*CHALLENGE*:
Please copy each of the rows below exactly as it appears, without changing any characters.

────────────────────────────────────────

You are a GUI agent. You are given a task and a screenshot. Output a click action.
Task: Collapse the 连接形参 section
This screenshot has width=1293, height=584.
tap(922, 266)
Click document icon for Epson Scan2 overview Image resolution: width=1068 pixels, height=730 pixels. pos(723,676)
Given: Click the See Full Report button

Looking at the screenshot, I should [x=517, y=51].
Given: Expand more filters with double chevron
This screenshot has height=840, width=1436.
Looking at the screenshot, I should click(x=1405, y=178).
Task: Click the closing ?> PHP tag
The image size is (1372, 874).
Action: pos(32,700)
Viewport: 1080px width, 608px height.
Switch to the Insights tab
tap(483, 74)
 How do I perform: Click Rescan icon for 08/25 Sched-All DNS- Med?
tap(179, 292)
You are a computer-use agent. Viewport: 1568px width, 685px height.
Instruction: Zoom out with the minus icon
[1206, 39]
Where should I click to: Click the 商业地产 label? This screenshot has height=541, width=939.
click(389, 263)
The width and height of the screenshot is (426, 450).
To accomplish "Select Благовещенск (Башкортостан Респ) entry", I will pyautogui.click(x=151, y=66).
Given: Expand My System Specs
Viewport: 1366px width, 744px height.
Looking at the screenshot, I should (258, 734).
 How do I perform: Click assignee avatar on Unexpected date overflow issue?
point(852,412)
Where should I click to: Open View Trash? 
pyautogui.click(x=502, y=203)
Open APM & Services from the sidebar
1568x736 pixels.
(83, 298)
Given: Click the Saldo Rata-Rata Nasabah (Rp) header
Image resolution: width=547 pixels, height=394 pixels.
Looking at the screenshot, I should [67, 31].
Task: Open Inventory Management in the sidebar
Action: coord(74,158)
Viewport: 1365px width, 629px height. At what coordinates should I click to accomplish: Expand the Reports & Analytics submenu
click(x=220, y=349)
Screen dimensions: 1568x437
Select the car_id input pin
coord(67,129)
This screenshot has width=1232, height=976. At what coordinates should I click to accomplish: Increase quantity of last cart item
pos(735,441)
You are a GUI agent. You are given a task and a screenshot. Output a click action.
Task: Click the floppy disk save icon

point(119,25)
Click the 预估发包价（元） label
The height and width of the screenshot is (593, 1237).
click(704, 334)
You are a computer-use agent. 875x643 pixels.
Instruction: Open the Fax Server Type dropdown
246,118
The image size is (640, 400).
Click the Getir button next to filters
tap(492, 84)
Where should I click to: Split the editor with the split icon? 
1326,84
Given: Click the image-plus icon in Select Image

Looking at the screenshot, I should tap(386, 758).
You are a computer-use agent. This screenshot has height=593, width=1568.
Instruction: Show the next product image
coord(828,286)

────────────────────────────────────────

*RESULT*:
You are a GUI agent. You are given a task and a screenshot. Output a click action.
Task: Collapse the 连接形参 section
This screenshot has width=1293, height=584.
tap(922, 266)
Click document icon for Epson Scan2 overview Image resolution: width=1068 pixels, height=730 pixels. pos(723,676)
Given: Click the See Full Report button

Looking at the screenshot, I should [x=517, y=51].
Given: Expand more filters with double chevron
This screenshot has height=840, width=1436.
Looking at the screenshot, I should click(x=1405, y=178).
Task: Click the closing ?> PHP tag
The image size is (1372, 874).
Action: pos(32,700)
Viewport: 1080px width, 608px height.
Switch to the Insights tab
tap(483, 74)
 How do I perform: Click Rescan icon for 08/25 Sched-All DNS- Med?
tap(179, 292)
You are a computer-use agent. Viewport: 1568px width, 685px height.
Instruction: Zoom out with the minus icon
[1206, 39]
Where should I click to: Click the 商业地产 label? This screenshot has height=541, width=939.
click(389, 263)
The width and height of the screenshot is (426, 450).
To accomplish "Select Благовещенск (Башкортостан Респ) entry", I will pyautogui.click(x=151, y=66).
Given: Expand My System Specs
Viewport: 1366px width, 744px height.
Looking at the screenshot, I should (258, 734).
 How do I perform: Click assignee avatar on Unexpected date overflow issue?
point(852,412)
Where should I click to: Open View Trash? 
pyautogui.click(x=502, y=203)
Open APM & Services from the sidebar
1568x736 pixels.
(83, 298)
Given: Click the Saldo Rata-Rata Nasabah (Rp) header
Image resolution: width=547 pixels, height=394 pixels.
Looking at the screenshot, I should [67, 31].
Task: Open Inventory Management in the sidebar
Action: coord(74,158)
Viewport: 1365px width, 629px height. At what coordinates should I click to accomplish: Expand the Reports & Analytics submenu
click(x=220, y=349)
Screen dimensions: 1568x437
Select the car_id input pin
coord(67,129)
This screenshot has width=1232, height=976. At what coordinates should I click to accomplish: Increase quantity of last cart item
pos(735,441)
You are a GUI agent. You are given a task and a screenshot. Output a click action.
Task: Click the floppy disk save icon

point(119,25)
Click the 预估发包价（元） label
The height and width of the screenshot is (593, 1237).
click(704, 334)
You are a computer-use agent. 875x643 pixels.
Instruction: Open the Fax Server Type dropdown
246,118
The image size is (640, 400).
Click the Getir button next to filters
tap(492, 84)
Where should I click to: Split the editor with the split icon? 
1326,84
Given: Click the image-plus icon in Select Image

Looking at the screenshot, I should tap(386, 758).
You are a computer-use agent. This screenshot has height=593, width=1568.
Instruction: Show the next product image
coord(828,286)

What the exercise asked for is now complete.